Esgotada a paciência, o professor interrompeu-o:
“Por que que não fazias nada, na outra escola?”
“Você não sabe?”
“Já te disse que não.
É que eu sou disléxico.”
“Tu és disléxico? Eu sou Luís!
Ficou de boca aberta e sem tempo para retorquir. Imaginava o professor Luís o que se estaria a passar naquela cabecinha:
“Então este professor não saberá o que é um disléxico?”
É evidente que o professor sabia. Tanto sabia, que o Titinho – entretanto promovido a Tito pelo grupo – foi fazendo exercícios que o ajudaram a ultrapassar algumas dificuldades. Fez o trabalho que o grupo o ajudou a fazer (a pressão social justa e fraterna resulta sempre), apesar de “trocar umas letrinhas”, como depois comentou, pedindo desculpa pelo que não devia pedir.
Perante a afável autoridade do professor e a persuasão exercida pelos colegas do grupo, restava ao Tito escolher entre duas atitudes: ou estudava, ou estudava. Escolheu… estudar. Naquela escola, não havia autoritarismo, nem permissividade – havia autoridade. E, ali, qualquer outro “disléxico” inteligente optaria por decidir… estudar.
Nunca será demais voltar ao assunto, para lembrar que, apesar da teoria e contra ela, a realidade nos dizia que, desde há séculos, em educação, tudo estava escrito e tudo continuava por concretizar. Nunca será demais falar de inclusão. Nunca será demais lembrar que os projetos humanos careciam de um novo sistema ético e de uma matriz axiológica clara, baseada no saber cuidar, no conviver com a diversidade.
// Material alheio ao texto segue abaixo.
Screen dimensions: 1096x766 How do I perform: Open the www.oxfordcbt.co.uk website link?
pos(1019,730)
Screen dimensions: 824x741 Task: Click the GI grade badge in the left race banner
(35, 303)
A chamada Educação Inclusiva não surgiu por acaso, nem era missão exclusiva da Escola. era um produto histórico de uma época e de realidades educacionais suas contemporâneas, uma época que requeria que se abandonasse muitos estereótipos e preconceitos, que exigia que se transformasse a “escola estatal” numa “escola pública” – uma escola que a todos acolhesse e a cada qual desse oportunidades de ser e de aprender.
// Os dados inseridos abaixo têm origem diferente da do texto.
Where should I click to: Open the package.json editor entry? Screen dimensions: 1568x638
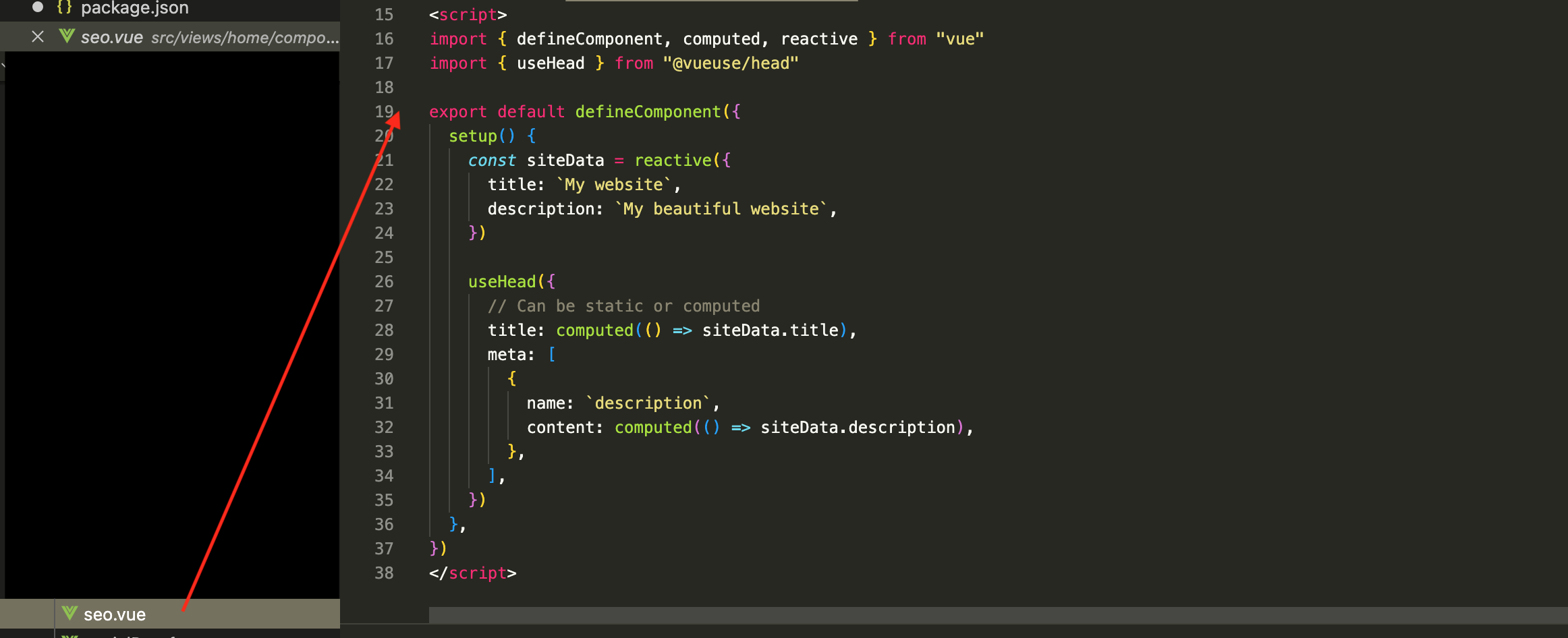(134, 8)
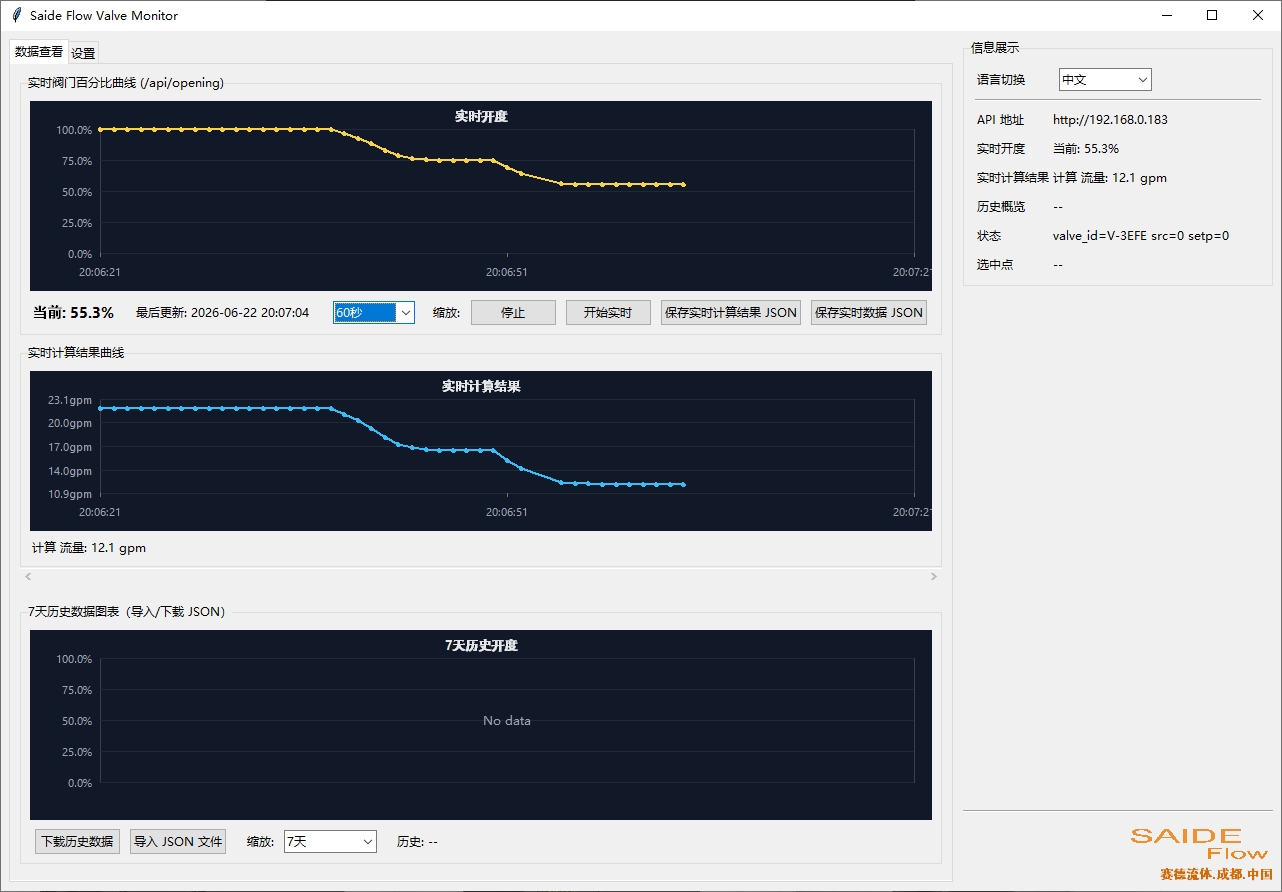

A reelaboração da minha cultura profissional isolou as raízes de uma instituição geradora de vazios. Tive a oportunidade de experienciar, praticar a proposta contida na Declaração de Salamanca. Outros não tiveram essa sorte.
No primeiro dia do Tito naquela escola, uma situação o marcou o e o fez mudar de atitude. À chegada, pendurou a mochila, atirando ao chão mochilas de colegas. O professor chamou-lhe a atenção. O “disléxico” respondeu:
“Não são minhas!”
Pois! Aquelas mochilas não eram dele. Mas, perante o semblante carregado do professor e a interpelação, o Tito apanhou-as do chão e as pendurou nos respectivos cabides.
A mãe do Tito chegou, ao final do dia. Retirou do cabide a mochila do filho, provocando a queda de outra mochila, pendurada num cabide adjacente.
O professor fitou a senhora, insistentemente. Apercebendo-se da recriminação no olhar do professor, a senhora exclamou:
“Não fui eu!”
O professor afastou-se, sem dizer palavra, refletindo sobre as dislexias familiares, que faziam a infelicidade de muitos Titinhos.